:: WORK TO BE COMPLETED ::
Retype the stretch of records from the line containing "Task: Toggle fullscreen with the expand icon" through the line containing "click(1457, 97)", keeping both of those lines.

━━ ENTRIES ━━

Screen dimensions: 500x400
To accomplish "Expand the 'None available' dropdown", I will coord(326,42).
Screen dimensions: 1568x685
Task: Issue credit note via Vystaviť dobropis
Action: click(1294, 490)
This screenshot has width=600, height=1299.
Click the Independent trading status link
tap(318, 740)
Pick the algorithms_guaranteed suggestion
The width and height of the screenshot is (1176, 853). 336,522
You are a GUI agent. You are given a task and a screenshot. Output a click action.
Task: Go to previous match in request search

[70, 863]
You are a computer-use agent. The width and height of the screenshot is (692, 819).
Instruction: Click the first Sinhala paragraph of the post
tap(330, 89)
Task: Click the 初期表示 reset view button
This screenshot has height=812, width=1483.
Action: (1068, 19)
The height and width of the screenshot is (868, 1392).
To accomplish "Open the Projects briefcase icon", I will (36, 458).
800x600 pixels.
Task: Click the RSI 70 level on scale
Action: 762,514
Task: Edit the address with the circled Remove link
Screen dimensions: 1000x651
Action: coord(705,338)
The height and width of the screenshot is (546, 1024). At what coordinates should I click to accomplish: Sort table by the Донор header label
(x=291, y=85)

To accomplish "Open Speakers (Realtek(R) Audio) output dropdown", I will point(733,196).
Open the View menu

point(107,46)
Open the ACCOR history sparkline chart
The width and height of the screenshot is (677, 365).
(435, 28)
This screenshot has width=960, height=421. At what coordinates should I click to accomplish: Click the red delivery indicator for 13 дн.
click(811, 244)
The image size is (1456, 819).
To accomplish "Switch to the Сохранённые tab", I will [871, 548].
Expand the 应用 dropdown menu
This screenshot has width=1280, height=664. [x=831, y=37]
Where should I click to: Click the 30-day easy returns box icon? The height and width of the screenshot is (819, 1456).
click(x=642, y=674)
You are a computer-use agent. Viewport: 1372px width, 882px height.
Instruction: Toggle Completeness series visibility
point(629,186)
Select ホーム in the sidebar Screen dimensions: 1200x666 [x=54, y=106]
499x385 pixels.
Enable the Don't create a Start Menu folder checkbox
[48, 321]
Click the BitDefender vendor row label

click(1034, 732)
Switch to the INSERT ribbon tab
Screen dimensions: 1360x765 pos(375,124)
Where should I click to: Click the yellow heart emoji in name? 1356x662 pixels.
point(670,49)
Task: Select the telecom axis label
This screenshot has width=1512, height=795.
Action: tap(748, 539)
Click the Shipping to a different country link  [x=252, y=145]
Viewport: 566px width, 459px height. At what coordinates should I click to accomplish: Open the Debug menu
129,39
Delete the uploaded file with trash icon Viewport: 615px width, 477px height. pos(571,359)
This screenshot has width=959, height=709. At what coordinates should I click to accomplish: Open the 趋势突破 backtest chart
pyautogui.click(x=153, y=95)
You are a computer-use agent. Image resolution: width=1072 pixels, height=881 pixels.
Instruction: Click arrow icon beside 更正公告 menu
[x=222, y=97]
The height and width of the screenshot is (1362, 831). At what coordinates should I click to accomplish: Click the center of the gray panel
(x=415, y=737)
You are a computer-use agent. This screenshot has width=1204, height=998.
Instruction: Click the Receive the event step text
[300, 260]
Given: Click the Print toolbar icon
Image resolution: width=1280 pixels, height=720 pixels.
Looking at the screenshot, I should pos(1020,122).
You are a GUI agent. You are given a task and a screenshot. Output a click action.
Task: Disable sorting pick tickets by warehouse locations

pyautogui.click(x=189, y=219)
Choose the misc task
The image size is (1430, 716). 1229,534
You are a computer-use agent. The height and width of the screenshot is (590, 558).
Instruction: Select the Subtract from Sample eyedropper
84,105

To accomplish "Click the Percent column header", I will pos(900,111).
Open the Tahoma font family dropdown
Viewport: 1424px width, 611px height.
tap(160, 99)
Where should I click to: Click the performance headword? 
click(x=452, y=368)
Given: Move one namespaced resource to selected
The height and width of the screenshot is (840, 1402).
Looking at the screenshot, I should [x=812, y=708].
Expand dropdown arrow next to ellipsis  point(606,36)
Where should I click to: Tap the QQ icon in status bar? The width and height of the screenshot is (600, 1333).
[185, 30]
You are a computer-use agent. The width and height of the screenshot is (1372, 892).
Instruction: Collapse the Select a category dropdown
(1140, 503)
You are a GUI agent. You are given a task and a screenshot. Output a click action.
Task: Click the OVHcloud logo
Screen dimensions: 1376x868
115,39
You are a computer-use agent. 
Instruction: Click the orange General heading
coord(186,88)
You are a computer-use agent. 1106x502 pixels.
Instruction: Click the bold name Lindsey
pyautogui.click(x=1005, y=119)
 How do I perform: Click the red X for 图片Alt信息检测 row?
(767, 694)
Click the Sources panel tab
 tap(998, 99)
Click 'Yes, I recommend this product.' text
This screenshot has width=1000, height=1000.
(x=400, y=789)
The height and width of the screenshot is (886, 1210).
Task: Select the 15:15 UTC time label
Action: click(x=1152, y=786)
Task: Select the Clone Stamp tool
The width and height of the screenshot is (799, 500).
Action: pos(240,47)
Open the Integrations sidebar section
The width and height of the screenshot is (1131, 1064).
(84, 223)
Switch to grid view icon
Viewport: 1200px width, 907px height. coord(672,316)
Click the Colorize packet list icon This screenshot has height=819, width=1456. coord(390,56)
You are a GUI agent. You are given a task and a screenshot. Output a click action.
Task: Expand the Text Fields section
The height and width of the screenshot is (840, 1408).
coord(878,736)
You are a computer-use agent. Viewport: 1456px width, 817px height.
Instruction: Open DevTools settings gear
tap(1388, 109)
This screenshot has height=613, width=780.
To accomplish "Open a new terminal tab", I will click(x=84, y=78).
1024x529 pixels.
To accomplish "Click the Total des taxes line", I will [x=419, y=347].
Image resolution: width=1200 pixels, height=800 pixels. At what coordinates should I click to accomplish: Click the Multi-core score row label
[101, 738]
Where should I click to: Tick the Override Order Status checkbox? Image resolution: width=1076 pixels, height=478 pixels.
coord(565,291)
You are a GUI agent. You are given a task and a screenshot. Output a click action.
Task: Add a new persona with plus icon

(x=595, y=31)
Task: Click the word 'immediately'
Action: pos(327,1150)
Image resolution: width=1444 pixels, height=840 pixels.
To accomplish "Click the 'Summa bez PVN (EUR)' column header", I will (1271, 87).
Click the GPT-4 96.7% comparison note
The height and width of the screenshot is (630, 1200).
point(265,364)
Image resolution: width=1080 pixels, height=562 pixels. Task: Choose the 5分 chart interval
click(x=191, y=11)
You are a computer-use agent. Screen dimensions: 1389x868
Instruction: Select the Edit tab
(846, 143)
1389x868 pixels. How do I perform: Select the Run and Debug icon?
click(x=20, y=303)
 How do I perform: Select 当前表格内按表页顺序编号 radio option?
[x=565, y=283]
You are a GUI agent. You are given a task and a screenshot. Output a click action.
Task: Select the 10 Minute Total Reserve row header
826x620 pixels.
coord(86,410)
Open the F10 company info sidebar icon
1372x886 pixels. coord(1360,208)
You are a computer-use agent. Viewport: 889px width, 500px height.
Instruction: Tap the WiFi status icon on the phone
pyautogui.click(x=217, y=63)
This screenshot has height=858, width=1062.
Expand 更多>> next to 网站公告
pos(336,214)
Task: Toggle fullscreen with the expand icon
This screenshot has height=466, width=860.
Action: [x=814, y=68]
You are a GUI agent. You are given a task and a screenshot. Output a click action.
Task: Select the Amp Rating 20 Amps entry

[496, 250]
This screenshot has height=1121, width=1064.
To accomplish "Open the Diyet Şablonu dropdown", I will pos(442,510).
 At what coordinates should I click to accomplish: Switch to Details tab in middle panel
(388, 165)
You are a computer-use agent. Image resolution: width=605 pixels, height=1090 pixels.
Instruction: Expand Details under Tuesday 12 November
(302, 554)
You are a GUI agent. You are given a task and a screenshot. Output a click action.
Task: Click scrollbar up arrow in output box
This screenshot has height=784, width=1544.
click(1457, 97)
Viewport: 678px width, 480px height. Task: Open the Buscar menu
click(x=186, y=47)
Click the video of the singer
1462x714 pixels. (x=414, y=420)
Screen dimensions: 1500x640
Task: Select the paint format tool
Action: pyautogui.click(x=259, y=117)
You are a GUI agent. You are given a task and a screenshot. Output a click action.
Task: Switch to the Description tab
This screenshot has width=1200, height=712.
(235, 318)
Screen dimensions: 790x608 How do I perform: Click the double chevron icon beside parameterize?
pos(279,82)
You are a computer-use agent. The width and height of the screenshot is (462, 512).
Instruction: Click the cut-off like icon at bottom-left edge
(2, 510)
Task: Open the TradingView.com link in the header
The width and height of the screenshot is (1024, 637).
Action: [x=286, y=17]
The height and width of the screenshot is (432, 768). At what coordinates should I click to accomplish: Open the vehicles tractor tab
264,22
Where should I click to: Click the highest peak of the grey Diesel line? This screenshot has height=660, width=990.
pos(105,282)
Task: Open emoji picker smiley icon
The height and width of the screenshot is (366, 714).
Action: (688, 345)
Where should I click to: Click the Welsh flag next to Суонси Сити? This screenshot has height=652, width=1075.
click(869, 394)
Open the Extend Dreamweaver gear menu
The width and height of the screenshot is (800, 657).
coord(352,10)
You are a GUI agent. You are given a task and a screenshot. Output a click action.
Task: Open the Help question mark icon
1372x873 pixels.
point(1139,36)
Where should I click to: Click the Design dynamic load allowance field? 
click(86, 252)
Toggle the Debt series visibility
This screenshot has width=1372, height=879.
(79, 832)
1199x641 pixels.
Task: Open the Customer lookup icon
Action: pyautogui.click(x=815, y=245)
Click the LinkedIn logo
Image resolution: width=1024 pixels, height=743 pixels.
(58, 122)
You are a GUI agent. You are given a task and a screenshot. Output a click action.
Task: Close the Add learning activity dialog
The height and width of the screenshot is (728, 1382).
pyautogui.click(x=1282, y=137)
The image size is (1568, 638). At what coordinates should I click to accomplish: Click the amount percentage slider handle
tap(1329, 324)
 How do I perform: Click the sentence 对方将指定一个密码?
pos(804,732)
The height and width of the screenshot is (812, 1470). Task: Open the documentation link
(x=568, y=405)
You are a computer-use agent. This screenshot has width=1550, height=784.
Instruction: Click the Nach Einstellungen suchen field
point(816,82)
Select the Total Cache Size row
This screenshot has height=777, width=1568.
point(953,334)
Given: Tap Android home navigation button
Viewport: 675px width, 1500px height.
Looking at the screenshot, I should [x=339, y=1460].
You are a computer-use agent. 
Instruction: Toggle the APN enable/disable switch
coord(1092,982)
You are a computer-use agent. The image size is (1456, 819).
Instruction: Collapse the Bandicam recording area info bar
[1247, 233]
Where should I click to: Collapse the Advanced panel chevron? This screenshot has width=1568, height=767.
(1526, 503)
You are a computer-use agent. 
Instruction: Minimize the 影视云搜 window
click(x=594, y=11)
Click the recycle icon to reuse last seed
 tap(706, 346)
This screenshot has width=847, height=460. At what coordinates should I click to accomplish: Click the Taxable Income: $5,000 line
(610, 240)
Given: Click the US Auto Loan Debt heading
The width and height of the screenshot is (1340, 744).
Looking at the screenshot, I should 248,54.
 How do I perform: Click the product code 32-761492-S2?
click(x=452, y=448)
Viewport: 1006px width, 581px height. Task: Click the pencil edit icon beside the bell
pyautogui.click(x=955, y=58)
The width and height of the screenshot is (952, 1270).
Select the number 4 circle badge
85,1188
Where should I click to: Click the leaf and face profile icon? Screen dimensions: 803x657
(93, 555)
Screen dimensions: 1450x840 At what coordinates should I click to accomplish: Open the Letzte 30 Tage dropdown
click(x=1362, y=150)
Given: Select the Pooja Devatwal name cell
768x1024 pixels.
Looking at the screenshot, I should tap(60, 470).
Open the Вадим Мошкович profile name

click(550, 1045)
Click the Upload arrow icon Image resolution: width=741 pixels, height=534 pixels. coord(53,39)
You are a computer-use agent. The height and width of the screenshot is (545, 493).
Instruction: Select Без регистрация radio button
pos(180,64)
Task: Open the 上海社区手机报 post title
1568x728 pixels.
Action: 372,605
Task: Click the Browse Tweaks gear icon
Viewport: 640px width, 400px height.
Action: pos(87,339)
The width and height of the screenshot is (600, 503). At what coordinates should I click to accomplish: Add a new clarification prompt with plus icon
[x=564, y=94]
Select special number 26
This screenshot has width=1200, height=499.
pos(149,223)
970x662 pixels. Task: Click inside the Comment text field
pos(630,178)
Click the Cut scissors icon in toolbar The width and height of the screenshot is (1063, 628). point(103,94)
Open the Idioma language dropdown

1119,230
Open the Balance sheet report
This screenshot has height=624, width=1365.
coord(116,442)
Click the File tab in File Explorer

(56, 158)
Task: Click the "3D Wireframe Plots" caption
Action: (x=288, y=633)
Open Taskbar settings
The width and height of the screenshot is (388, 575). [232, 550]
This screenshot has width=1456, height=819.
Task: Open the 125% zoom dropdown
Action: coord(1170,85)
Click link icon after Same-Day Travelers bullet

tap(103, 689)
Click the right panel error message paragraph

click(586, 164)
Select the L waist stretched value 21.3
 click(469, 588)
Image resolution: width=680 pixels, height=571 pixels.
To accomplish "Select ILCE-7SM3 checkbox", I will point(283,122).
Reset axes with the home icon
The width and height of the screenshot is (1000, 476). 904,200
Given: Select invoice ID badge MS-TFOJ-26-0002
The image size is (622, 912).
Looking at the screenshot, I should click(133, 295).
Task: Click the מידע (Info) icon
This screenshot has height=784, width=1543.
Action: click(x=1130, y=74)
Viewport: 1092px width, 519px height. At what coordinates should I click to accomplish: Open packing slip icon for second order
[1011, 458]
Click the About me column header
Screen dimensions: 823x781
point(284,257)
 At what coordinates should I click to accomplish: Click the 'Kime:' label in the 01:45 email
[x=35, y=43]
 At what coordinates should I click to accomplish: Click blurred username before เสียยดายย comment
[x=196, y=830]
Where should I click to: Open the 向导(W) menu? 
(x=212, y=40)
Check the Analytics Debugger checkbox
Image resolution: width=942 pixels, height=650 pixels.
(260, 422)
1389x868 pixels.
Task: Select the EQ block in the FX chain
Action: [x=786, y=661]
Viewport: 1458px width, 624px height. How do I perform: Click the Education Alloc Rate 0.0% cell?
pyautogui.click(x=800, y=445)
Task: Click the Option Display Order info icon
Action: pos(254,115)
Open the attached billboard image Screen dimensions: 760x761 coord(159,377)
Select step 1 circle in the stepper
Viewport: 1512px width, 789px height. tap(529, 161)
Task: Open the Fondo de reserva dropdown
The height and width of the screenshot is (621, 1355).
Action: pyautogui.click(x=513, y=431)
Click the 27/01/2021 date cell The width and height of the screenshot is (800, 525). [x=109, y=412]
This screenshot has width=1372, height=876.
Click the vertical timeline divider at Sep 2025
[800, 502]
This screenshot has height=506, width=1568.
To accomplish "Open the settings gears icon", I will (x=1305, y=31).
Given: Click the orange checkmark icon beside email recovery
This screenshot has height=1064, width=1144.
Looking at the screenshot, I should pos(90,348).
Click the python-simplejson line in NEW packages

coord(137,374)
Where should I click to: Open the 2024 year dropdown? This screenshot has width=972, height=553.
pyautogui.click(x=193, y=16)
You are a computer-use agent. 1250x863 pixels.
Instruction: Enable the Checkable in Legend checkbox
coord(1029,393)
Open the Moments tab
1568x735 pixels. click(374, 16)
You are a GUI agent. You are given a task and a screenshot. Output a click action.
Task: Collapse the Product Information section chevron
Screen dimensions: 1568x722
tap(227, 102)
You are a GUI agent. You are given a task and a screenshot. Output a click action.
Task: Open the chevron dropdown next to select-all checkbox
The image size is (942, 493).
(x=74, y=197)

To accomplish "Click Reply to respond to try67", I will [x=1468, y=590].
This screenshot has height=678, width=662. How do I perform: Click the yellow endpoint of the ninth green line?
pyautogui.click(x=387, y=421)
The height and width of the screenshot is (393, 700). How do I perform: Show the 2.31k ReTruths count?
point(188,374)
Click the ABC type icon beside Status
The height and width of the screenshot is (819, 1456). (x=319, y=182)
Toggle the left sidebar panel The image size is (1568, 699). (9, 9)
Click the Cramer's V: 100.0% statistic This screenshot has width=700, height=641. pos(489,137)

━━━

:: WRITTEN ANSWER ::
Task: Toggle fullscreen with the expand icon
This screenshot has height=466, width=860.
Action: [x=814, y=68]
You are a GUI agent. You are given a task and a screenshot. Output a click action.
Task: Select the Amp Rating 20 Amps entry

[496, 250]
This screenshot has height=1121, width=1064.
To accomplish "Open the Diyet Şablonu dropdown", I will pos(442,510).
 At what coordinates should I click to accomplish: Switch to Details tab in middle panel
(388, 165)
You are a computer-use agent. Image resolution: width=605 pixels, height=1090 pixels.
Instruction: Expand Details under Tuesday 12 November
(302, 554)
You are a GUI agent. You are given a task and a screenshot. Output a click action.
Task: Click scrollbar up arrow in output box
This screenshot has height=784, width=1544.
click(1457, 97)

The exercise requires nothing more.